Text available at Wikisource
- Country: United States
- Language: English
- Genre: Horror fiction

Publication
- Published in: United Cooperative
- Publication type: Periodical
- Media type: Print (magazine)
- Publication date: April 1921
- Pages: 4

Chronology
| The Green Meadow | Nyarlathotep |

= The Crawling Chaos =

1921 horror short story

"The Crawling Chaos" is a short story by American writers H. P. Lovecraft and Winifred V. Jackson, first published April 1921 in the United Cooperative. As in their other collaboration, "The Green Meadow", the tale was credited to "Elizabeth Berkeley" (Jackson) and "Lewis Theobald, Jun" (Lovecraft). Lovecraft wrote the entire text, but Jackson is also credited since the story was based on a dream she experienced.

Despite the title's similarity to the character's epithet, Lovecraft's monster Nyarlathotep does not appear in this story.

==Plot==
The story begins with the narrator describing the effects of opium and the fantastical vistas it can inspire. The narrator then tells of his sole experience with opium in which a doctor accidentally administered him an overdose during the "year of the plague".

After a disembodied sensation of falling, the narrator finds himself in a strange, beautiful room containing exotic furniture. A pounding sound from the outside inspires an inexplicable sense of dread in the narrator. Determined to identify the origin of this sound, the narrator moves towards a window and observes a terrifying scene of fifty-foot waves and a seething vortex consuming the shoreline at an incredible rate.
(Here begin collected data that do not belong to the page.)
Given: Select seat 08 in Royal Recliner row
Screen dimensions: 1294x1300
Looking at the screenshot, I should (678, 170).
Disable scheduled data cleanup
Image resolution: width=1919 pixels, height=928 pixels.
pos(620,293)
Sensing imminent danger, the narrator quickly exits the building. Fleeing the waves, he travels inland. He eventually arrives in a valley with tropical grass extending above his head and a great palm tree in the center. Driven by curiosity despite his fear, he crawls on his hands and knees toward the great palm.

Soon after arriving at the tree, the narrator observes an angelic child fall from its branches. The child then smiles and extends its hand toward the narrator, and the narrator hears ethereal singing within the upper air, followed by the child saying in an otherworldly voice:

It is the end. They have come down through the gloaming from the stars. Now all is over, and beyond the Arinurian streams, we shall dwell blissfully in Teloe.

As the child speaks, the narrator observes two youths emerging from the leaves of the tree. They take the narrator by the hand and describe the worlds of "Teloe" and "Cytharion of the Seven Suns" which lie beyond the Milky Way.

As they speak, the narrator observes that he is floating in the upper atmosphere, with the palm tree far below, and now accompanied by an increasing number of singing, vine-crowned youths. As they ascend, the child tells the narrator that he must always look upward and never down at the earth below.

As he rises further, listening to the youths singing, the narrator is disturbed by the return of the sound of the waves. Forgetting what the child said, he looks downward and observes a sight of global destruction, with the waves consuming the cities until nothing is left. This is followed by the waters draining into the Earth's core via an opening gulf, which causes the Earth to explode.

==Reprints==
The tale was published in Beyond the Wall of Sleep. The corrected text is collected in Lovecraft's revisions volume The Horror in the Museum and Other Revisions (Arkham House, 1970). It was republished in 2012 in The Crawling Chaos and Others.